Your job is to set down the listing again exactly as it stands.

* _Records to use_:
┌──
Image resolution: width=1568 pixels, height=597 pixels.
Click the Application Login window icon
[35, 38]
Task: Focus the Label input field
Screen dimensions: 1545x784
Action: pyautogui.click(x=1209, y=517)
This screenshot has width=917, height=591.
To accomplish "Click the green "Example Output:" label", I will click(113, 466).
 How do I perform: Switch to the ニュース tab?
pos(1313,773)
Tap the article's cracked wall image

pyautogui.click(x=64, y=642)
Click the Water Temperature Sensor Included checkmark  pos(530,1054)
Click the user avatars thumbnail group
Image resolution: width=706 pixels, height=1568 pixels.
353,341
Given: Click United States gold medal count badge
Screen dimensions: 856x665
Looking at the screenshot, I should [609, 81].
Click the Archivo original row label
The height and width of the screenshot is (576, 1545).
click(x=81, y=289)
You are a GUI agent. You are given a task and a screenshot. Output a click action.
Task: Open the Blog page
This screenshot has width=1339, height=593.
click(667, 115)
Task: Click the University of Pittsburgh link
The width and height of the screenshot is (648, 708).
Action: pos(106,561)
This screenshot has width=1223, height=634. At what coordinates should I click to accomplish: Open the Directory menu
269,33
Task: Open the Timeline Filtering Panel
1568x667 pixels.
└──
* _Result for this exercise_:
Image resolution: width=1568 pixels, height=597 pixels.
Click the Application Login window icon
[35, 38]
Task: Focus the Label input field
Screen dimensions: 1545x784
Action: pyautogui.click(x=1209, y=517)
This screenshot has width=917, height=591.
To accomplish "Click the green "Example Output:" label", I will click(113, 466).
 How do I perform: Switch to the ニュース tab?
pos(1313,773)
Tap the article's cracked wall image

pyautogui.click(x=64, y=642)
Click the Water Temperature Sensor Included checkmark  pos(530,1054)
Click the user avatars thumbnail group
Image resolution: width=706 pixels, height=1568 pixels.
353,341
Given: Click United States gold medal count badge
Screen dimensions: 856x665
Looking at the screenshot, I should [609, 81].
Click the Archivo original row label
The height and width of the screenshot is (576, 1545).
click(x=81, y=289)
You are a GUI agent. You are given a task and a screenshot. Output a click action.
Task: Open the Blog page
This screenshot has width=1339, height=593.
click(667, 115)
Task: Click the University of Pittsburgh link
The width and height of the screenshot is (648, 708).
Action: pos(106,561)
This screenshot has width=1223, height=634. At what coordinates should I click to accomplish: Open the Directory menu
269,33
Task: Open the Timeline Filtering Panel
1568x667 pixels.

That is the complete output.